NTCA members have continued to install and activate fiber-to-the-premises (FTTP) networks, which provide increasingly higher downstream and upstream speeds in rural communities. These providers indicated in the survey that approximately 84% of their customers can receive speeds of at least 100 Mbps. More than two-thirds of customers had access to 1 Gbps download speeds.
Upload speeds are important for user applications including video conferencing, remote work and school. Almost 82% of survey respondents’ customers, on average, have upload speeds of 100 Mbps or higher, while an average of 61% of customers have access to 1 Gbps upload capability. Availability of higher download speeds continue to increase as well.

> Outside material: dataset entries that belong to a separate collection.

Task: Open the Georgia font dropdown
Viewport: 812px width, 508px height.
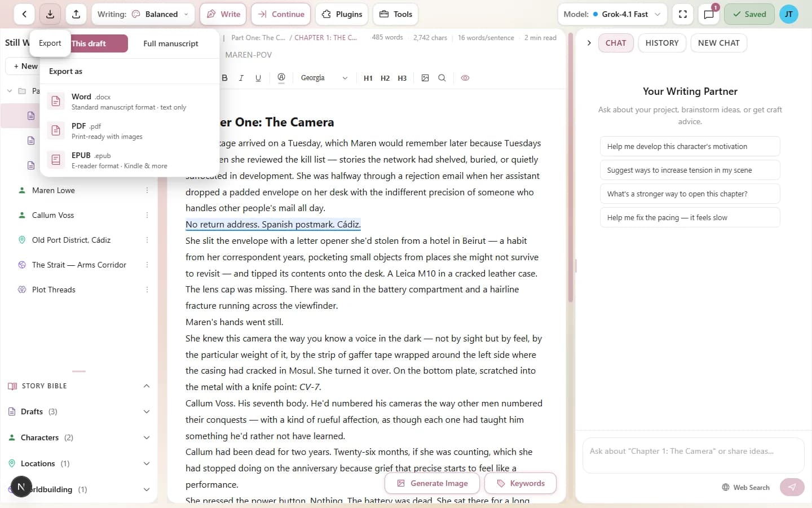Action: [324, 78]
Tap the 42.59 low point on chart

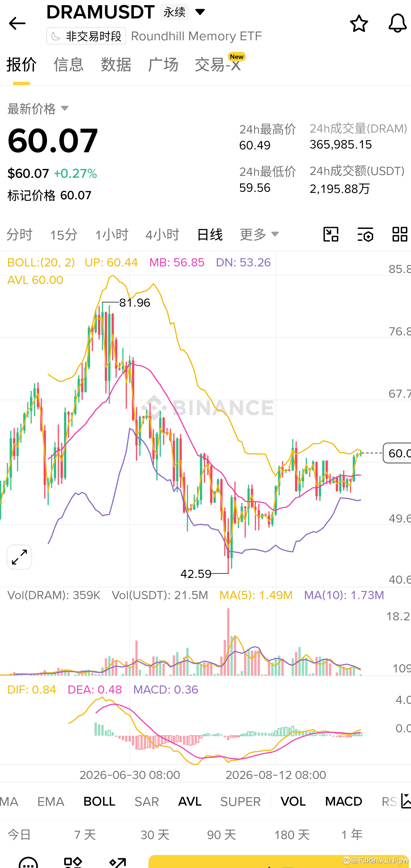(x=196, y=574)
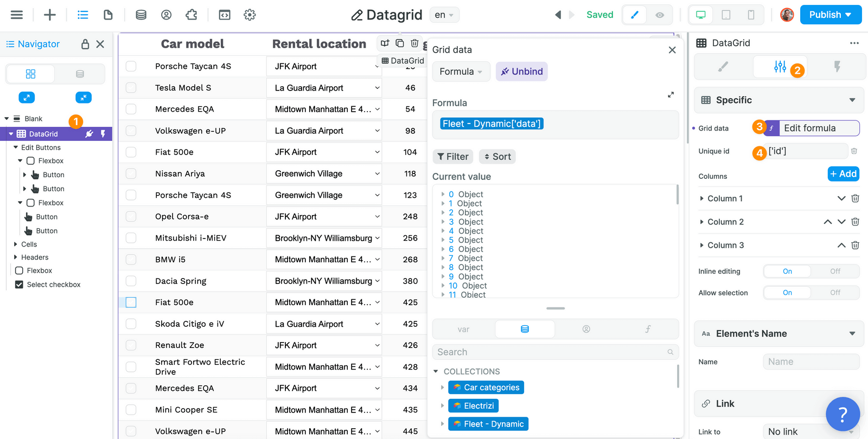Click the Unbind button
This screenshot has height=439, width=868.
tap(521, 72)
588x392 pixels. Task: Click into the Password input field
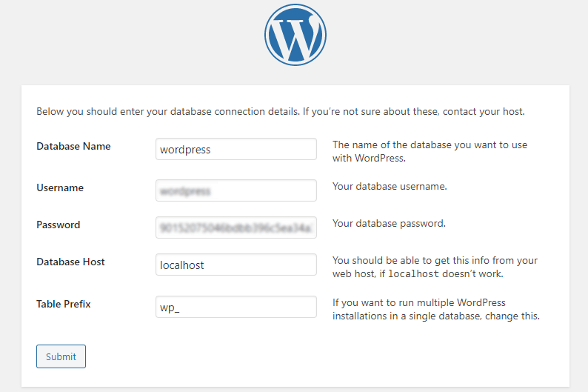click(236, 227)
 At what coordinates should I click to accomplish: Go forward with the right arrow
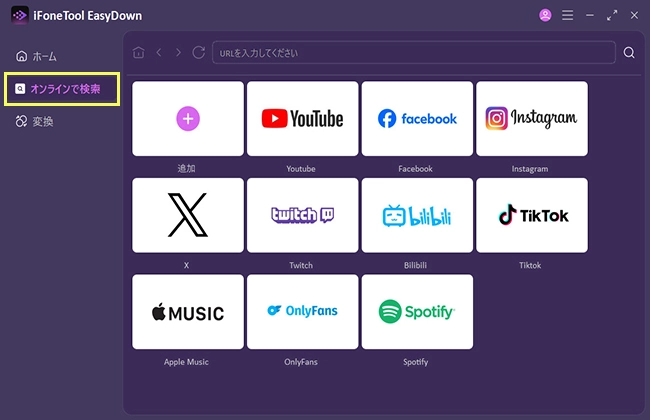pyautogui.click(x=178, y=53)
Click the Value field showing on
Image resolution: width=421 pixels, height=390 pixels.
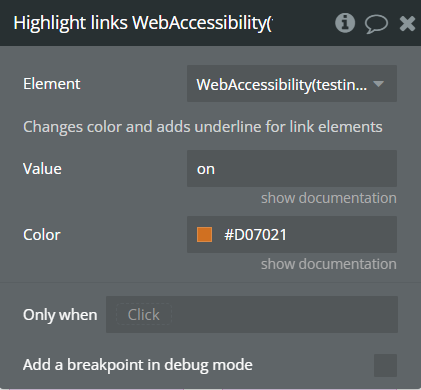click(x=292, y=169)
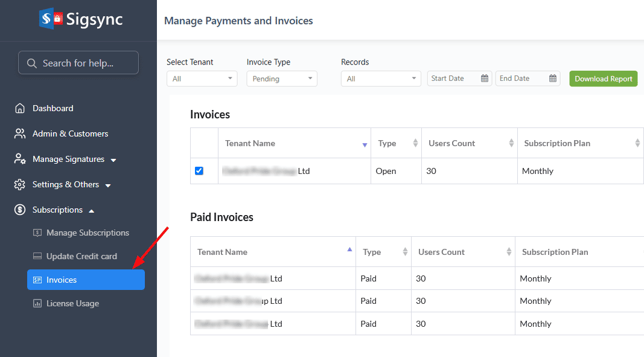Open the Records dropdown
644x357 pixels.
[380, 79]
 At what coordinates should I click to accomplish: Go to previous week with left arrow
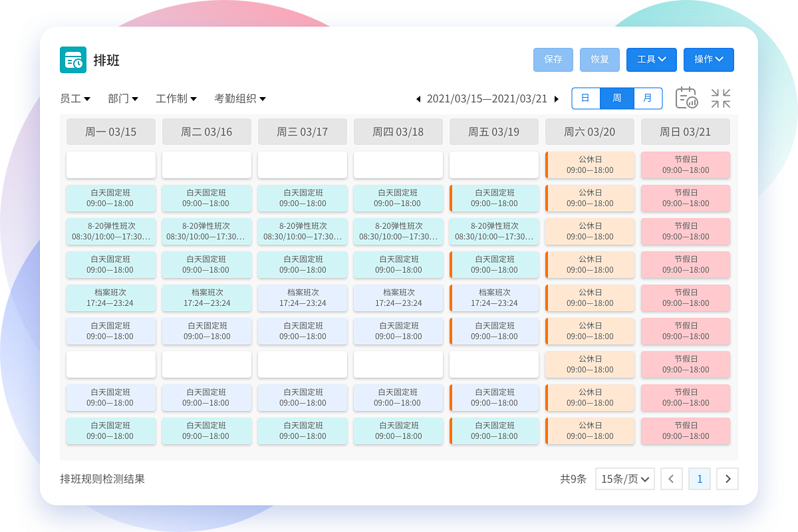coord(418,98)
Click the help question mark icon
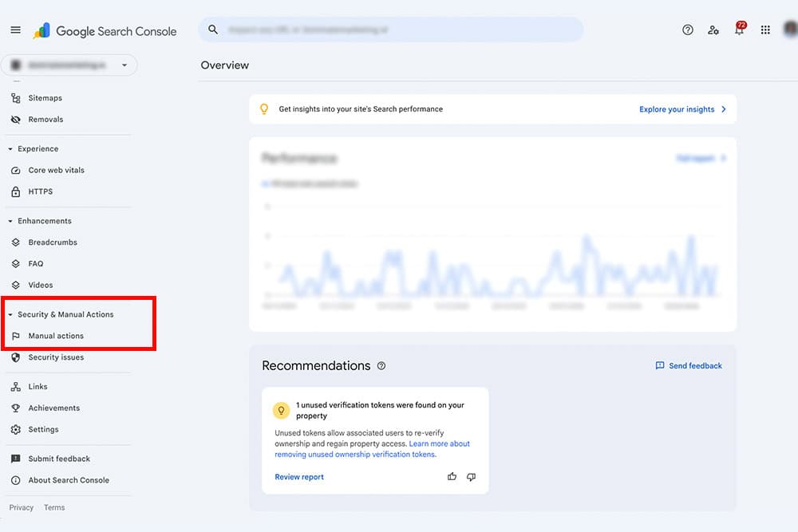The width and height of the screenshot is (798, 532). click(x=687, y=30)
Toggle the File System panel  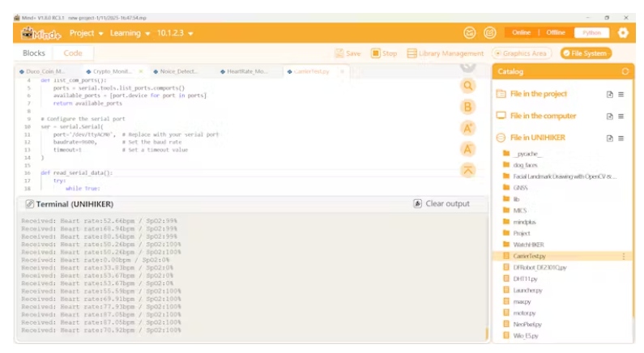coord(587,53)
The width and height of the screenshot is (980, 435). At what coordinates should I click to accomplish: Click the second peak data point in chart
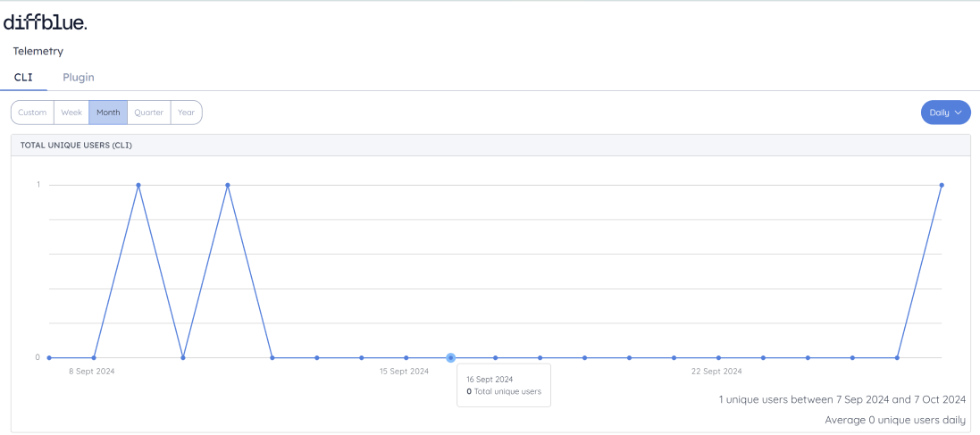(228, 185)
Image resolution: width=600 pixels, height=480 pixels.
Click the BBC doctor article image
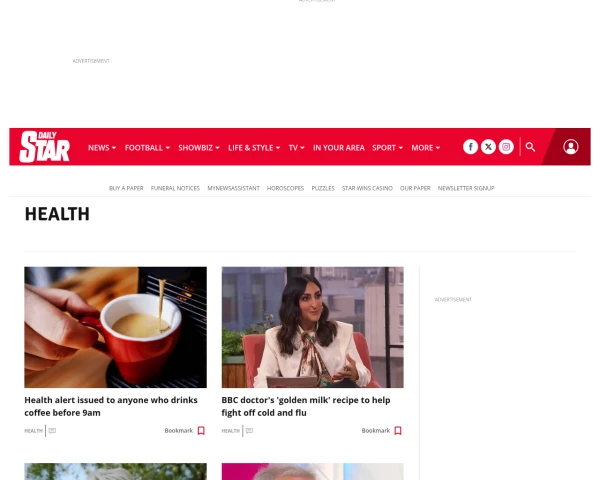(x=313, y=327)
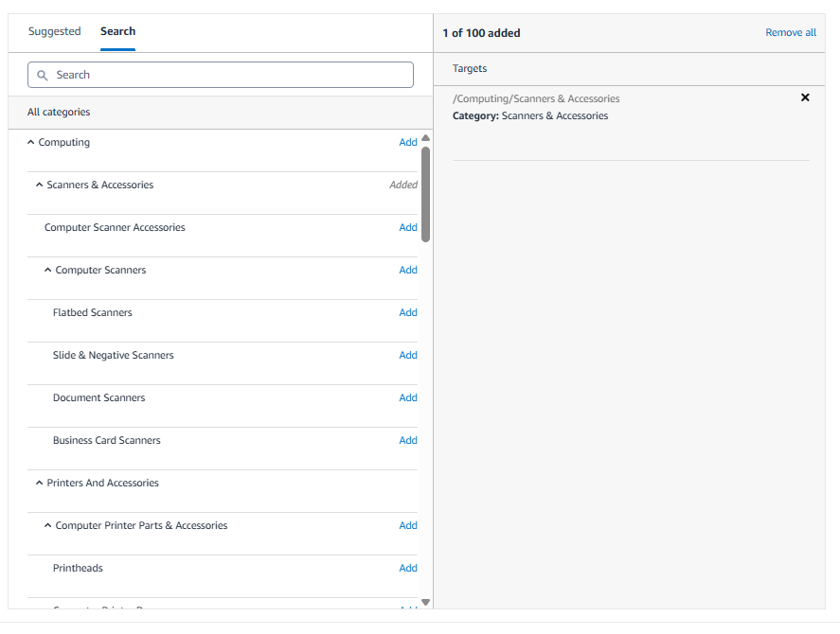Switch to the Suggested tab
The height and width of the screenshot is (634, 840).
(x=54, y=31)
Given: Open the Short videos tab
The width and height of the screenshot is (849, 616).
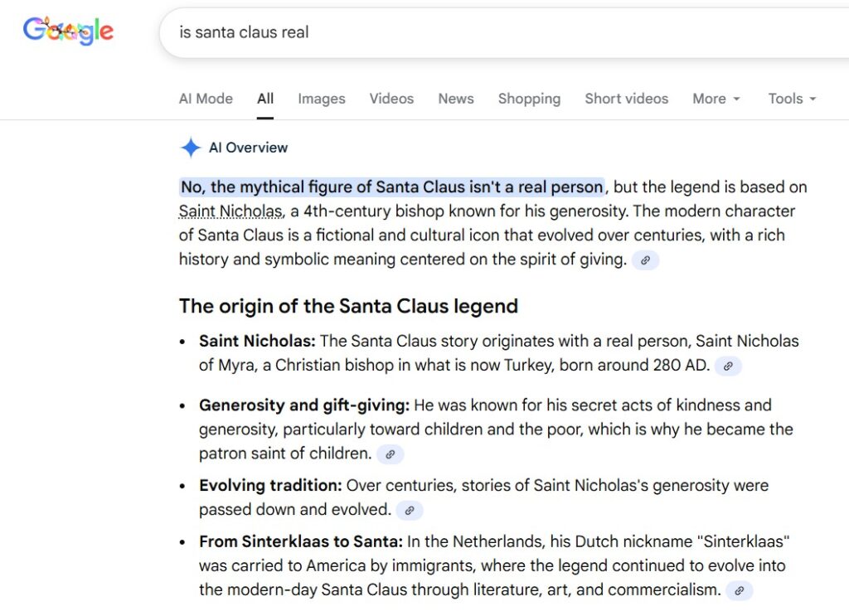Looking at the screenshot, I should [626, 99].
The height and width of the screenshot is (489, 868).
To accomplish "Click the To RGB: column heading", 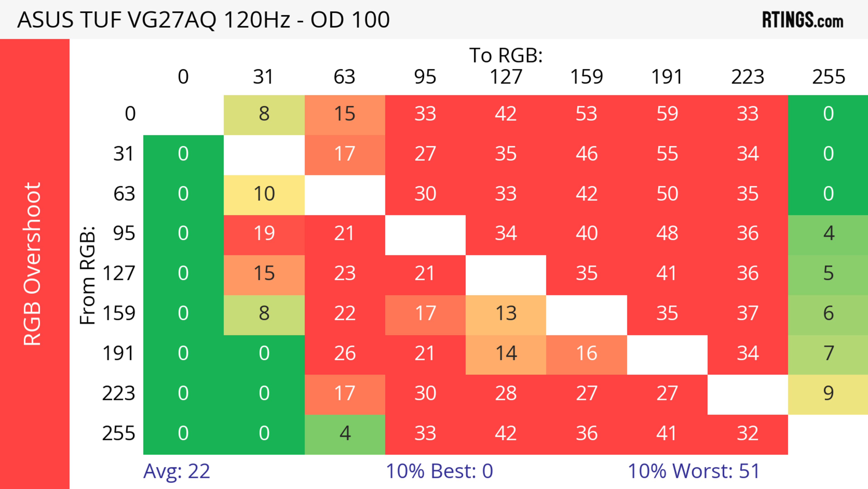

The report highlights that customers are quick to add higher speeds as soon as they are available. An average of nearly 60% of respondents’ customers subscribe to 100 Mbps downstream broadband or better, up from just over 49% in the 2022 survey.
The study asked providers about the technologies they use to deliver fixed broadband service. Almost all respondents (98%) indicated using optical carrier/fiber to the premises to provide service to a portion of their area; this represents a very slight increase from 2022’s survey results.
Fewer than half (45.9%) reported the use of copper wire for customers in their service area, a falloff from the 53.1% of providers who reported in 2022 that they used copper loops and fiber to the node deployments, the study showed.
Usage of other technologies to provide fixed broadband service, such as unlicensed terrestrial fixed wireless and coaxial cable HFC, was reported by providers in the study to be more limited.
“NTCA’s Broadband/Internet Availability Survey has long tracked how our members have consistently led the charge in deploying the best possible broadband in deeply rural areas,” NTCA CEO Shirley Bloomfield said in a prepared statement.
“This year’s survey reinforces and underscores NTCA members’ abiding commitment to the communities they serve, advancing broadband built to last in rural America, and highlights how rural consumers are making greater use of these services.
“But as our members know well and as the survey also highlights, the mission of service is just beginning once initial deployment is done. We need to sustain these foundational efforts so that rural consumers have access to affordable broadband that keeps pace with their escalating demands for many years to come.”
Expansion of high-speed broadband in rural areas is certain to continue when the states begin making awards in the $42.5 billion BEAD rural broadband funding program next year.